Zurück an die Wurzeln - das ist bei runden Jubiläen fast schon ein Muss. Mazda Deutschland wählte zum 100. Geburtstag der Marke aus Hiroshima ein fahraktives Format: Ausfahrten mit historischen Modellen vom legendären Luce über den Cosmo und dem Ur-323 bis hin zu allen Generationen des Erfolgs-Roadsters MX-5. Eine Retrospektive der ganz speziellen Art.


Der Blick zurück hat oft Überraschendes zu bieten. Etwa in Form eines ganz speziellen Mazda RX-3. 95 PS soll das 1973er-Modell mit seinem Zweischeiben-Kreiskolbenmotor eigentlich liefern. Und eigentlich soll es ein Vierganggetriebe installiert haben. Stattdessen wartet der putzmuntere Oldtimer im Farbton Medium Teal Blue mit fünf Gängen auf, legt beim Druck aufs Gaspedal los wie ein echter Rennwagen und liefert einen Sound, der Fans historischer Fahrzeuge eine Ganzkörper-Gänsehaut beschert.
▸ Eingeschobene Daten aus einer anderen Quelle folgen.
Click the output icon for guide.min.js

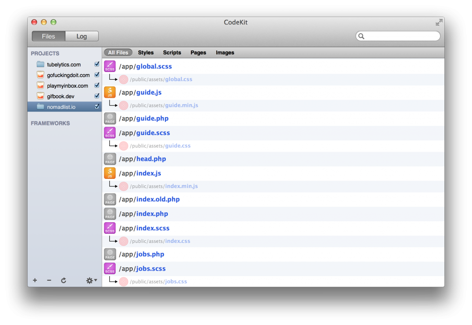(x=123, y=105)
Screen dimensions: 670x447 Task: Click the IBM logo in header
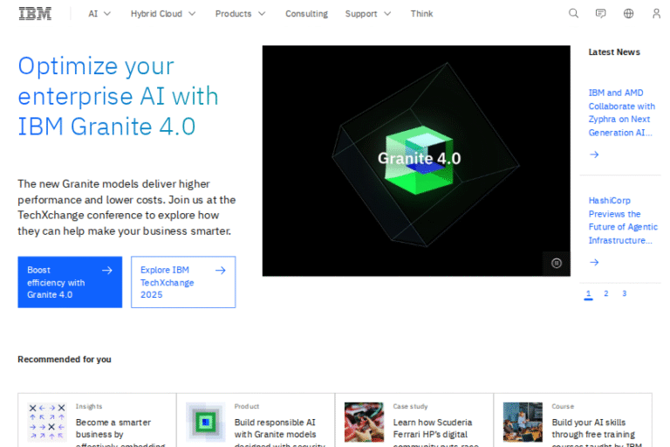tap(35, 13)
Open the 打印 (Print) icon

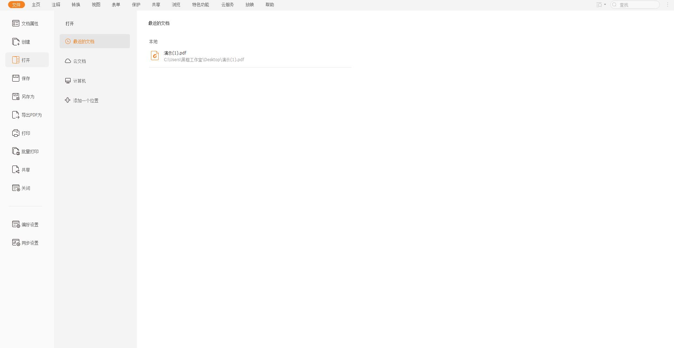click(x=16, y=133)
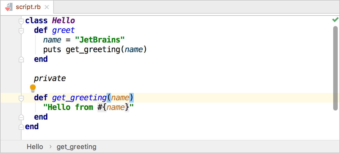Click get_greeting in the breadcrumb bar

[77, 147]
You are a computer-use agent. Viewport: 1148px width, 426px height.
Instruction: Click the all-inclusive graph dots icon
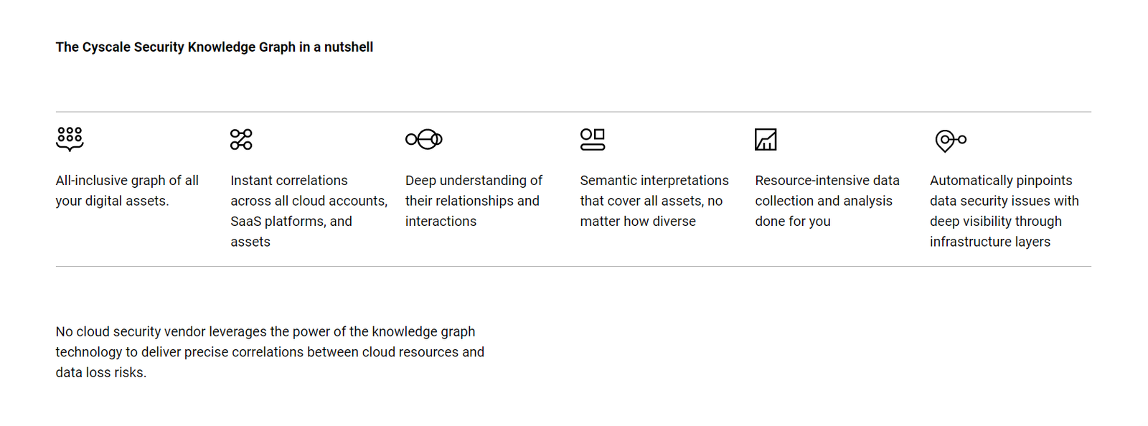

Des Rätsels Lösung: Dem historischen Fahrzeug wurde die Antriebstechnik des Mazda RX7 eingepflanzt, hier in der Version mit 110 HP (Horsepower), was ganz exakt 111,526 PS entspricht. Die haben bei der Zeitreise des Motor-Informations-Dienstes (mid) mit den nur 884 Kilo des Sportcoupes keinerlei Probleme und sorgen für reichlich dynamische Gefühle hinterm dünnen Lenkrad.

Zurück an die Wurzeln - das ist bei runden Jubiläen fast schon ein Muss. Mazda Deutschland wählte zum 100. Geburtstag der Marke aus Hiroshima ein fahraktives Format: Ausfahrten mit historischen Modellen vom legendären Luce über den Cosmo und dem Ur-323 bis hin zu allen Generationen des Erfolgs-Roadsters MX-5. Eine Retrospektive der ganz speziellen Art.

Was auf den ersten Blick auf den Fuhrpark klar wird: Mazda hatte immer ein Faible für außergewöhnliche technische Lösungen. Und eines für Autos, die ihren Besitzern kaum Sorgen machen. Rasante Sportmaschinen und brave Alltagsgefährte mit reichlich Platz und guter Ausstattung stehen Seite an Seite. Die Kreiskolben-Technik bescherte dem Hersteller aus Nippon jede Menge Rekorde. Und gerade jetzt schlägt Mazda eine Brücke zu seiner Historie: Die Erfindung von Felix Wankel wird 2021 im ersten E-Auto der Marke, dem RX-30, als Reichweitenverlängerer erneut zum Einsatz kommen. Der Wankel lebt.

Mazda geht gerne einen eigenen Weg - auch diese Tatsache zieht sich durch 100 Jahre Firmengeschichte. Los ging es zwar nicht automobil, sondern unter dem Namen Toyo Cork Kogyo Co. Ltd. als Hersteller von Kork-Ersatzstoffen. Aber mit dem Mazda-Go, einem Lasten-Dreirad, startete ab 1930 der Weg in Richtung Mobilität, der nach dem Zweiten Weltkrieg so richtig Fahrt aufnahm.

1961 unterzeichnete Mazda einen Lizenzvertrag mit NSU zur Produktion des kompakten und leichtgewichtigen Kreiskolben-Motors. Schon im Mai 1967 ging der futuristisch designte Mazda Cosmo Sport 110 S als weltweit erstes Serienfahrzeug mit Zwei-Scheiben-Kreiskolben-Motor an den Start. Und Mazda schaffte es, mehr als eine Million Fahrzeuge mit Wankelmotor zu verkaufen, darunter legendäre Modelle wie die Sportwagen RX-7 und RX-8.

1972 ging Mazda Deutschland an den Start. Mit Modellen wie dem kompakten 323, Vorgänger des heutigen Mazda3, dem Mittelklasse-Bestseller 626 und den flinken Sportwagen mit Kreiskolben-Motoren verschaffte sich die Marke schnell einen treuen Kundenstamm.

Der 1989 vorgestellte Kult-Roadster MX-5 sorgte für eine neue Nuance in der Wahrnehmung des Herstellers. Und mit dem aktuellen Kodo-Design und der effizienten Skyactive-Technologie, zuletzt repräsentiert durch den Skyactive-X-Motor mit Eigenschaften von Benzin- und Dieselmotor, katapultierte sich Mazda auch optisch und technologisch weit nach vorne.

Das soll so weitergehen, natürlich mit einer intensiven Elektrifizierung der Antriebspalette, mit einer neuen, großen Plattform, vor allem für weitere SUV-Modelle und mit einer neuen Generation von großvolumigen Benzin- und Dieselmotoren. Mazda hat auch im biblischen Alter von 100 Jahren noch viel vor.